Part of it depends on what you think the goal of QG is. Some people would say it is to understand the structure of geometry at very small scale. I would say it is to understand geometry at
very high energy density. The two goals seem identical but there may be a subtle difference.
In terms of a standard cutoff k (standing for energy, wavenumber, inverse length...) energy density is simply the fourth power k
4 so what's the difference between taking k to infinity and taking k
4?
For me there is a difference because I think of a nonperturbative background independent QG achieving three things:
to recover GR in appropriate limit
to be tested against early universe observation
to resolve the GR glitch at the start of expansion, probably with a bounce.
So a successful theory of quantum geometry would have to model the bounce, an evolution through extremely high energy density
that you can't put in a box. And the results of which we can observe after the fact.
The paradigm is slightly different from what one automatically thinks of as a quantum experiment---a box with a cat in it, or some other such boxed system with the experimenter and his classical paraphernalia outside.
I think if you look at footnote 5 on page 5 of the paper you will see that Bonzom and Smerlak are being told a reservation about their results which goes more or less as follows. The aim of QG is to put some geometry in a box and study it as a quantum system so that we can understand the *microscopic structure* of geometry. What you, Bon and Smer, are doing is not directly relevant to that, because a box and its contents are topologically TRIVIAL and a 2004 paper of Freidel Louapre already told how to deal with that situation.
http://arxiv.org/abs/hep-th/0401076 .
The reservation is that we don't need what they are doing (with this cellular quantization paper) because our main business is to learn about the microscopic degrees of freedom of geometry in a box and this doesn't advance that particular program.

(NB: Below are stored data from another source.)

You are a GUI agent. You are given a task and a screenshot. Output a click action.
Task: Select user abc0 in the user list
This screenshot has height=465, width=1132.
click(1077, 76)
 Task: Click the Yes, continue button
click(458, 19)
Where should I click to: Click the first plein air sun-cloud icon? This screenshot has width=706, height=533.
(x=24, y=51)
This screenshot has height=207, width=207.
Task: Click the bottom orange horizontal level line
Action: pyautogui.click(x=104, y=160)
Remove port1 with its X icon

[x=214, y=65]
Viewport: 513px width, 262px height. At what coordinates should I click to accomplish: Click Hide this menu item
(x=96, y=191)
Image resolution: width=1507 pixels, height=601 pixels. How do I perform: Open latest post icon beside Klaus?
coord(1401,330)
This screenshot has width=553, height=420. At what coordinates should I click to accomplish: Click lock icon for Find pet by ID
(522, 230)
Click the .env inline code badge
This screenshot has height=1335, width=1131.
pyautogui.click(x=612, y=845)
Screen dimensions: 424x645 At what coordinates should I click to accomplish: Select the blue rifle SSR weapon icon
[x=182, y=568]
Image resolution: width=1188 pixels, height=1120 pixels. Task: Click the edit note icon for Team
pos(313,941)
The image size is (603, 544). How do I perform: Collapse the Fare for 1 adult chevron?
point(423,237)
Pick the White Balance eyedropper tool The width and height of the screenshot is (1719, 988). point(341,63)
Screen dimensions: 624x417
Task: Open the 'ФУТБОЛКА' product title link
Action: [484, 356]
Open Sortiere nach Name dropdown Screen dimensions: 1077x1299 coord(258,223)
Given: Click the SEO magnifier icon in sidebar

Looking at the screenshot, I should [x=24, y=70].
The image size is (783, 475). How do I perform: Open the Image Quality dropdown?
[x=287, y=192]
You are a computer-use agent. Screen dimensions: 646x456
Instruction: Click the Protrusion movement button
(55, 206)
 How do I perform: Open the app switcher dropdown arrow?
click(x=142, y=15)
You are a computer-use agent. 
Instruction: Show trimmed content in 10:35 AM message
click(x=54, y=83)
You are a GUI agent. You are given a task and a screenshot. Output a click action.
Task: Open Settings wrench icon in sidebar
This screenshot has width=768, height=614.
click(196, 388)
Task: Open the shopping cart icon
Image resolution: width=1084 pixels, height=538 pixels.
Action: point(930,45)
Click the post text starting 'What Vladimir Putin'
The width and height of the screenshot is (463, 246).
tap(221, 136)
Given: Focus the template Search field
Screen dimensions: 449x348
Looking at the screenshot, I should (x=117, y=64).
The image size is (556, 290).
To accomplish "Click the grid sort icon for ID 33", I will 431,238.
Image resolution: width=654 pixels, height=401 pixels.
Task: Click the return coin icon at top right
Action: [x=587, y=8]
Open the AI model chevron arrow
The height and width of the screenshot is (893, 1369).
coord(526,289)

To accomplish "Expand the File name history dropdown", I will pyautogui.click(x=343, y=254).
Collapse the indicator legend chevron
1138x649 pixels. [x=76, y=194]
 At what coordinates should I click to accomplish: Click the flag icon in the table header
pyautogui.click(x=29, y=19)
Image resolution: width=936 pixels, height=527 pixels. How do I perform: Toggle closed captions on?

But I think this may be the wrong perspective. It does not reflect what I think is the most interesting thing, namely the behavior of geometry at extreme energy density at the start of expansion, which we can actually OBSERVE because we see the ancient light that came from it---the microwave background---and maybe other stuff too.
Of course it could be the right perspective. In footnote 5 they are reporting comment by a very smart expert, A. Perez, so I feel a bit odd being in disagreement. I could easily be wrong about this. I hope some other people have thoughts on the matter.